_Testo in esame_:
* * *

Che il servizio di reperibilita’, cosi’ come configurato dal c.c.n.l. non costituisce di per se’ una mansione in senso tecnico-giuridico, ma integra un obbligo accessorio e intermedio per il lavoratore preposto a un determinato servizio e alle connesse specifiche mansioni (nella specie assicurare il capillare pronto intervento per soddisfare le esigenze dell’utenza);
Che l’istituto di cui si controverte e’ disciplinato dall’autonomia collettiva, la quale normalmente prevede per la reperibilita’ – dato il sacrificio che essa comporta – una particolare indennita’ di misura inferiore a quella spettante per l’eventuale effettiva e piena prestazione che possa eventualmente conseguire al rispetto dell’obbligo di reperibilita’, a sua volta retribuita con il trattamento per lavoro straordinario;
Che il servizio di reperibilita’ e’ organizzato in turni periodici secondo un piano prestabilito adottato dal datore, per le esigenze funzionali dell’organizzazione aziendale del lavoro e, il fatto che l’articolo 25, comma 2, lettera b) del c.c.n.l. disponga che “…nel servizio di reperibilita’ si avvicendi il maggior numero di lavoratori…” non implica, come invece e’ stato prospettato dalla Corte territoriale, che in capo al singolo lavoratore sussista un diritto a essere incluso automaticamente nei turni di reperibilita’;
Che erroneamente la Corte d’Appello ha fatto discendere da tale sua erronea interpretazione che la turnazione – qualora costituisca elemento costante dell’espletamento del servizio – debba essere considerata la regola, e la dispensa dalla reperibilita’ l’eccezione, quasi che la mancata corresponsione della relativa indennita’ conseguente alla dispensa dai turni possa determinare, per il lavoratore escluso, un danno simile a quello da dequalificazione professionale in senso tecnico-giuridico, non potendo assimilarsi la reperibilita’ a nessuna forma specifica di lavoro, neanche “in attesa”, ma configurandosi invero quale obbligo accessorio alla prestazione principale ed intermedio rispetto al suo adempimento, esigibile soltanto nel caso in cui si presenti quella specifica esigenza che la turnazione e’ chiamata a soddisfare (nella specie quella di pronto intervento sul territorio per le esigenze dell’utenza);
Che il secondo e il terzo motivo devono essere ritenuti assorbiti;
Che, pertanto, essendo il ricorso fondato, la sentenza deve essere cassata.
P.Q.M.
La Corte accoglie il primo motivo di ricorso, assorbiti il secondo e il terzo. Cassa la sentenza in relazione al motivo accolto e rinvia alla Corte d’Appello di Bari anche per le spese di questo giudizio.

* * *

_Voci di dati_:

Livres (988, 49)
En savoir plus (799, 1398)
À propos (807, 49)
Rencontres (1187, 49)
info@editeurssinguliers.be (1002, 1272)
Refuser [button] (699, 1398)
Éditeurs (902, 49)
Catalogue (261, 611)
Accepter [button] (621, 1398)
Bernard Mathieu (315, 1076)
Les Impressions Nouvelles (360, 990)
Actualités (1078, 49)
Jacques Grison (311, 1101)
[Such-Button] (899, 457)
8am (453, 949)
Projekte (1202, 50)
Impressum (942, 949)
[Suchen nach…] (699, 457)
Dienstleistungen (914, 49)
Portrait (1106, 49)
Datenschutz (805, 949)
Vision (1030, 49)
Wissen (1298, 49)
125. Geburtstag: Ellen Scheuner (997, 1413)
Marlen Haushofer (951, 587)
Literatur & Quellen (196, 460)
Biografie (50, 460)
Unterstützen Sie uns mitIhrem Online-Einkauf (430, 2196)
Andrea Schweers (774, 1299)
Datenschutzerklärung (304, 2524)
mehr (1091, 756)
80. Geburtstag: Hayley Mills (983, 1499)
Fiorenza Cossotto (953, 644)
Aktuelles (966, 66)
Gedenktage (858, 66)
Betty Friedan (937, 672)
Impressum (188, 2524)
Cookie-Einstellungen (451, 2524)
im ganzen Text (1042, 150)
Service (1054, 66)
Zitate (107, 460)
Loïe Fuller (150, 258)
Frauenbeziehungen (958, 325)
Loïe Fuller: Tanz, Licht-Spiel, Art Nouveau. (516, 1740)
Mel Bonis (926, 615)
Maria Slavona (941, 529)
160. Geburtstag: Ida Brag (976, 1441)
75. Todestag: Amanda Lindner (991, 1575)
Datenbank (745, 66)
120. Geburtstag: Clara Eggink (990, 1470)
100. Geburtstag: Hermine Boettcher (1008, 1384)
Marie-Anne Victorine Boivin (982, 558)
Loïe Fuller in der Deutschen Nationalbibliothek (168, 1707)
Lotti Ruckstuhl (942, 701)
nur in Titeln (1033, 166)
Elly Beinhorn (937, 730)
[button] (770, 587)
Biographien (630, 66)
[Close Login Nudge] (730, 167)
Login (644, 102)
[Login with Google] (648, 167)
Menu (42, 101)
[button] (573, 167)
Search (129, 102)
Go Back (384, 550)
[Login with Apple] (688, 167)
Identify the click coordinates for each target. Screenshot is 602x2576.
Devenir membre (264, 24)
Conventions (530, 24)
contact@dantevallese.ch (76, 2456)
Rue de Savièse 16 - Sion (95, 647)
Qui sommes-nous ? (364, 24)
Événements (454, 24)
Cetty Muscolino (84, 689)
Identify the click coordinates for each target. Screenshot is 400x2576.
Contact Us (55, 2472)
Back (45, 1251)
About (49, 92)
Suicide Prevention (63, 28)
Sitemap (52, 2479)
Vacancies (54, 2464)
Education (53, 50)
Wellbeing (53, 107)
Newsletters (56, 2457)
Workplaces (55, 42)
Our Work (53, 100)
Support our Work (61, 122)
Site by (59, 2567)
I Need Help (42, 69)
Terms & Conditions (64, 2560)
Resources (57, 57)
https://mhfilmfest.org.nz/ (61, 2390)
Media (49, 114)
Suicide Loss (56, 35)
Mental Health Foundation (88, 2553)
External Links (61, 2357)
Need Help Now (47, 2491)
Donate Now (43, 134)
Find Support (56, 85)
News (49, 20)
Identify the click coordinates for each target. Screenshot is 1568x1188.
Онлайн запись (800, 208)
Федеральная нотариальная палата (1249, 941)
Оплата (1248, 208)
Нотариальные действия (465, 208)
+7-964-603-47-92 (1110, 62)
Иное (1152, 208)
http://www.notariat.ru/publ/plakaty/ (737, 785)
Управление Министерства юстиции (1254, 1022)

* * *

_Compito 1_: Nel testo in esame, a quale Corte d'Appello la Corte rinvia la causa dopo aver cassato la sentenza?
_Compito 2_: Trascrivi dal testo in esame il passo che comincia con "La Corte accoglie" e prosegue fino a "di questo giudizio.", incluso.
Le voci non hanno alcun legame con il testo in esame.

_Risposta 1_: Alla Corte d'Appello di Bari.

_Risposta 2_:
La Corte accoglie il primo motivo di ricorso, assorbiti il secondo e il terzo. Cassa la sentenza in relazione al motivo accolto e rinvia alla Corte d’Appello di Bari anche per le spese di questo giudizio.